Word and element location records:
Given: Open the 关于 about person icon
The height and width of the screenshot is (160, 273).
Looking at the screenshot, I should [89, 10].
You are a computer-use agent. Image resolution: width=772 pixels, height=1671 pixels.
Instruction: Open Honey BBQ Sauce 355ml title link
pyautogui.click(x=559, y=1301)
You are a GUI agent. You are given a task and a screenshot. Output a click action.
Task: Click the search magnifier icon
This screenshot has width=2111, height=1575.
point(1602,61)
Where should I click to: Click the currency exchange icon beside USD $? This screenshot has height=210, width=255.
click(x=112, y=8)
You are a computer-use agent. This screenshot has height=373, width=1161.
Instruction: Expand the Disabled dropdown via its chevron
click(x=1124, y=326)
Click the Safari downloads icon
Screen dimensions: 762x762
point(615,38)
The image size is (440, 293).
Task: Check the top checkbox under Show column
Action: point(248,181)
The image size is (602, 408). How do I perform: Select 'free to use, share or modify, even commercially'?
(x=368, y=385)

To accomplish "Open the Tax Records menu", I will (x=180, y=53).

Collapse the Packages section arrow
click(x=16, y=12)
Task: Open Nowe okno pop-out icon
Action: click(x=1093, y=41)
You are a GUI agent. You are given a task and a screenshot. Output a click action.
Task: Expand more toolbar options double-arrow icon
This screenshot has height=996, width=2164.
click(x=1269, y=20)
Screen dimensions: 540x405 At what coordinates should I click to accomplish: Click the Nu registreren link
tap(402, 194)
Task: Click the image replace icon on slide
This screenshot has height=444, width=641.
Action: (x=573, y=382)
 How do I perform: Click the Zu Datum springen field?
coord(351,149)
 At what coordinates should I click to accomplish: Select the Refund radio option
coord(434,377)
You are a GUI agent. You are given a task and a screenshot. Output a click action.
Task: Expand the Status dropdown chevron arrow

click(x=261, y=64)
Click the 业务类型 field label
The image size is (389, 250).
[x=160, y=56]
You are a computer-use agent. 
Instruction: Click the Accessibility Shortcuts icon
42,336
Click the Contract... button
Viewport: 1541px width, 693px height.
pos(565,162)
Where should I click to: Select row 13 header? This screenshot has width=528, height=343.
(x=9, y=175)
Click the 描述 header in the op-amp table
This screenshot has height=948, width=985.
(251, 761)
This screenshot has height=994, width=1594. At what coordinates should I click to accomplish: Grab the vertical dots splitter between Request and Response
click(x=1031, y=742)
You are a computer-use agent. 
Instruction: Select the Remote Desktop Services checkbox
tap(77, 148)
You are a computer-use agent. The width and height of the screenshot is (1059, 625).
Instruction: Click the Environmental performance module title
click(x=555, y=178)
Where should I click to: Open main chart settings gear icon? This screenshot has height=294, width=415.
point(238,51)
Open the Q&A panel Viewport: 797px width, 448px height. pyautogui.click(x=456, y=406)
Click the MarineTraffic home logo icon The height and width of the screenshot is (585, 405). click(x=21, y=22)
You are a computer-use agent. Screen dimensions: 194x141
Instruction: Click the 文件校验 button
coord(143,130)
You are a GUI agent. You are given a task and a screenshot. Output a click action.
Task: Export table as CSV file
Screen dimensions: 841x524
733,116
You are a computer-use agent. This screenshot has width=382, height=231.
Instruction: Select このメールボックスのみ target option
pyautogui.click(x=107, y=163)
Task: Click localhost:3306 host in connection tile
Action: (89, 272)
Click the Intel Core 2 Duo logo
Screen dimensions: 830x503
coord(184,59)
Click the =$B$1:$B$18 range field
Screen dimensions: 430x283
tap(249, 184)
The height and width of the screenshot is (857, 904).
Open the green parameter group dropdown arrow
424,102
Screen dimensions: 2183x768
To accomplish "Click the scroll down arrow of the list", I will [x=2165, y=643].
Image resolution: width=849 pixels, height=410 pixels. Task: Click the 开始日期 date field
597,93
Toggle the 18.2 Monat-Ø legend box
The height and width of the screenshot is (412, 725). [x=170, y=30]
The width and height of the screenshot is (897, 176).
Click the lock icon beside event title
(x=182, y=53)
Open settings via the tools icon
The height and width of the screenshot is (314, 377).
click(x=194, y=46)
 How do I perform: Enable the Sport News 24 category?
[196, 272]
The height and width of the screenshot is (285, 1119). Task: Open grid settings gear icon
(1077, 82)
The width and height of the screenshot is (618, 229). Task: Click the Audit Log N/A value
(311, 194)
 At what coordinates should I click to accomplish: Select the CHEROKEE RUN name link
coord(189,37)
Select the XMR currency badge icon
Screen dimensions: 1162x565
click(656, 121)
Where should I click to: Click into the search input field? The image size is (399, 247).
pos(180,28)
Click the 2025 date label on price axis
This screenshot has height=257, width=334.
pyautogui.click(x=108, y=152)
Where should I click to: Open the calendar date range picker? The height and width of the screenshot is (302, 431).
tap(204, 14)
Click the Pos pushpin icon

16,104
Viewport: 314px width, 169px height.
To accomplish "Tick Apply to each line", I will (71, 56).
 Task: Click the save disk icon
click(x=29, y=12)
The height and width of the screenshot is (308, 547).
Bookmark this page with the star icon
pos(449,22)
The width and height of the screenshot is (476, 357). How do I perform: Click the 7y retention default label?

EXERCISE – Rewrite the lines of the records as a Markdown table with columns n and Line, starting with the line containing "has height=373, width=1161." and going on through the line containing "will (x=180, y=53).", numbering each row and leaving out blank lines.

RESPONSE –
| n | Line |
|---|---|
| 1 | You are a computer-use agent. This screenshot has height=373, width=1161. |
| 2 | Instruction: Expand the Disabled dropdown via its chevron |
| 3 | click(x=1124, y=326) |
| 4 | Click the Safari downloads icon |
| 5 | Screen dimensions: 762x762 |
| 6 | point(615,38) |
| 7 | The image size is (440, 293). |
| 8 | Task: Check the top checkbox under Show column |
| 9 | Action: point(248,181) |
| 10 | The image size is (602, 408). How do I perform: Select 'free to use, share or modify, even commercially'? |
| 11 | (x=368, y=385) |
| 12 | To accomplish "Open the Tax Records menu", I will (x=180, y=53). |